In einer Pressekonferenz am Dienstag im Weißen Haus wurde Leavitt nach den Behauptungen von Präsident Donald Trump am Montag gefragt, dass der Iran innerhalb von drei Tagen die konzentrierten Kräfte der USA und Israels im Golf angreifen würde, wenn die Amerikaner nicht zuerst angreifen würden.
Die Sprecherin des Weißen Hauses erklärte, dass dies das Gefühl des Präsidenten auf Fakten beruhte, die ihm von seinen führenden Verhandlungsführern übermittelt wurden, die in gutem Glauben mit dem iranischen Regime verhandelten. Der iranische Regime habe die USA belogen und betrogen, offensichtlich versucht, sein nukleares Programm fortzusetzen, um eine Bombe zu bauen, die natürlich erneut eine Bedrohung für die USA darstellen würde. Ihr Raketenarsenal wuchs schnell und aggressiv von Monat zu Monat.

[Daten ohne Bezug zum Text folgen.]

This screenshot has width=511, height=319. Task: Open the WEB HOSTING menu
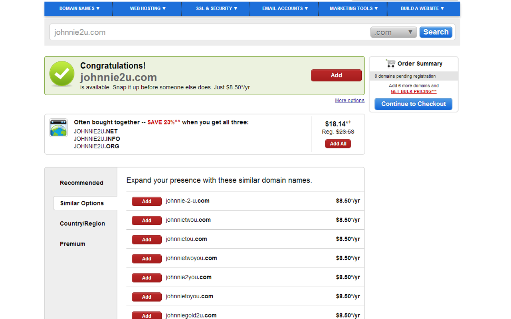pyautogui.click(x=147, y=8)
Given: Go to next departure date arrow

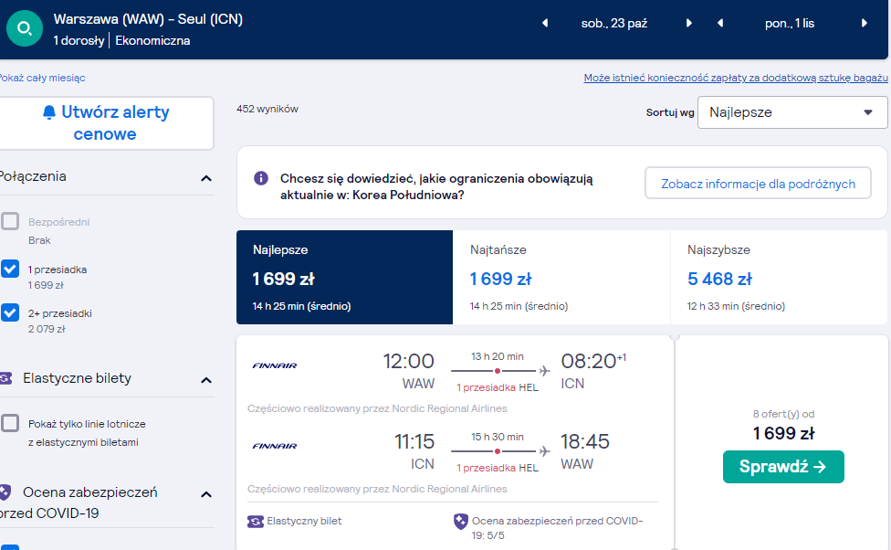Looking at the screenshot, I should 688,24.
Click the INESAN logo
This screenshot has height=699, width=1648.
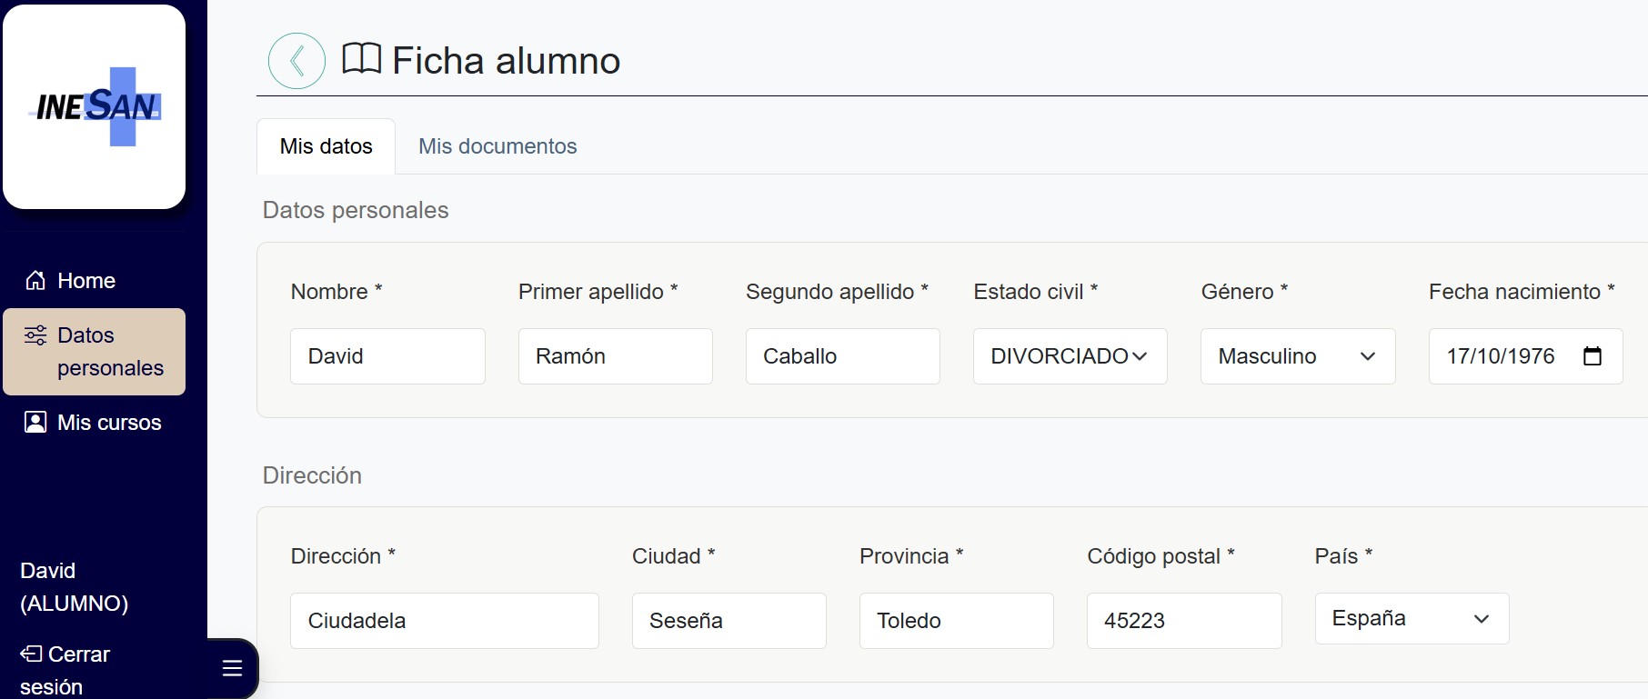coord(95,107)
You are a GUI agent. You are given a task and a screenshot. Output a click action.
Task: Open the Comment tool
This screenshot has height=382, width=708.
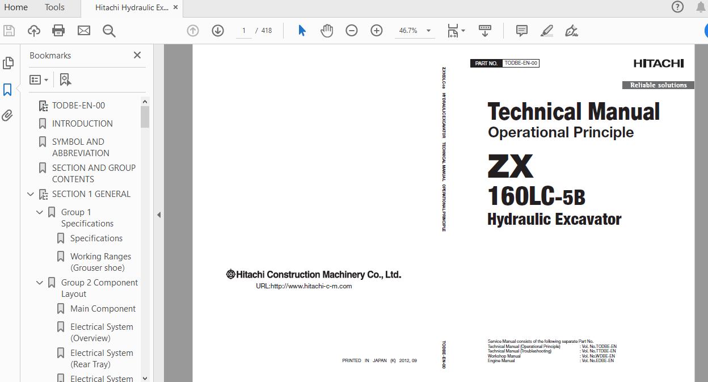click(521, 31)
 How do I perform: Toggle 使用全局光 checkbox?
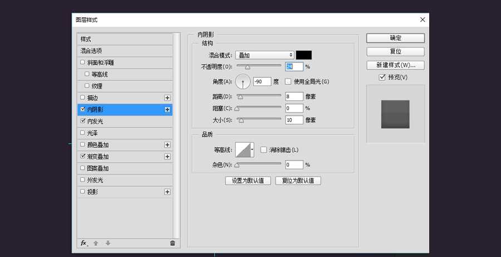288,81
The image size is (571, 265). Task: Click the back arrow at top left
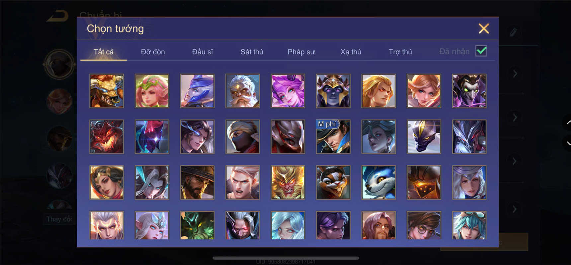click(x=57, y=16)
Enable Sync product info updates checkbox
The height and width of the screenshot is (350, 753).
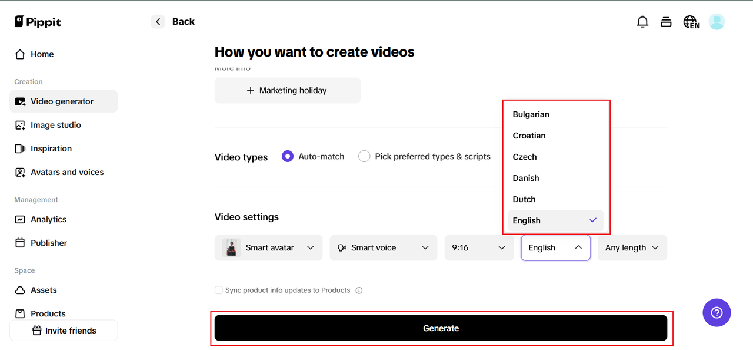click(x=219, y=290)
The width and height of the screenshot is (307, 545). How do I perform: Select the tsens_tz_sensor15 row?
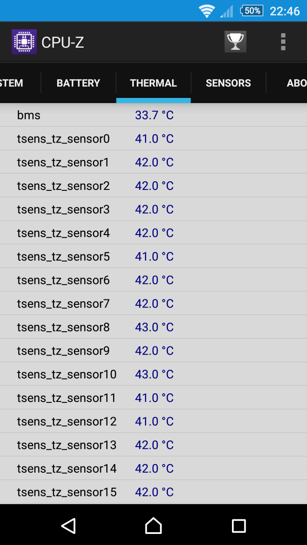(154, 492)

Auf die Frage, ob der Präsident sich das ausgedacht habe, antwortete Leavitt, dass der Präsident nichts erfinde. Auf die Frage, wann der Krieg enden werde, antwortete die Sprecherin, dass dies schnell geschehen werde, aber es werde davon abhängen, wann Trump sicher sei, dass der Iran keine Bedrohung mehr darstelle. Der Iran könne sagen, was er wolle, aber seine Worte seien leer, wenn ihre Flotte vollständig zerstört sei und die Bedrohung durch ihre Fähigkeit zur Herstellung ballistischer Raketen beseitigt sei.
Im Januar und Februar 2026 verlegten die Vereinigten Staaten bedeutende Streitkräfte in den Gewässern des Persischen Golfs, darunter zwei Flugzeugträger (jetzt wurde ein dritter in den Golf geschickt). Washington wollte damit erreichen, dass Teheran sein nukleares Programm aufgibt, das eine existenzielle Bedrohung für Israel und die USA darstellt. Es gab intensive Verhandlungen zwischen Vertretern Washingtons und Teherans. Die USA und Israel waren der Ansicht, dass sie es nicht zulassen könnten, dass die Islamische Republik Iran über Atomwaffen verfügt.

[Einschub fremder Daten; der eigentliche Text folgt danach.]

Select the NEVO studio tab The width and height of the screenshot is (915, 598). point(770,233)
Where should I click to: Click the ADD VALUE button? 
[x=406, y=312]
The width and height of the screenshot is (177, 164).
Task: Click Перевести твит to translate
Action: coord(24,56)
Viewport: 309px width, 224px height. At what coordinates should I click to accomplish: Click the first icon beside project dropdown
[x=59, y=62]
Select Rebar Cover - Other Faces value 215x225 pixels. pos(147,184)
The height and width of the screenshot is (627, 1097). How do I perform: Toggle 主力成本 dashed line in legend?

Seit dem 28. Februar führen Israel und die USA eine breit angelegte Luft- und Raketenoperation gegen den Iran durch, ohne Bodentruppen einzusetzen. Der Iran hat wie angekündigt Raketen- und Drohnenangriffe auf Israel sowie amerikanische Militärbasen und Flughäfen im Nahen Osten durchgeführt, die dem US-Militär zur Verfügung gestellt wurden. Die iranischen Angriffe sind gezielt und so geplant, dass sie die Länder der Region davon abhalten, die USA mit ihrer Logistik zu unterstützen. Der Konflikt hat erhebliche Auswirkungen auf die Region, darunter die Blockade der Straße von Hormuz, Flugprobleme, steigende Rohstoffpreise und Bedenken hinsichtlich einer möglichen weiteren Eskalation.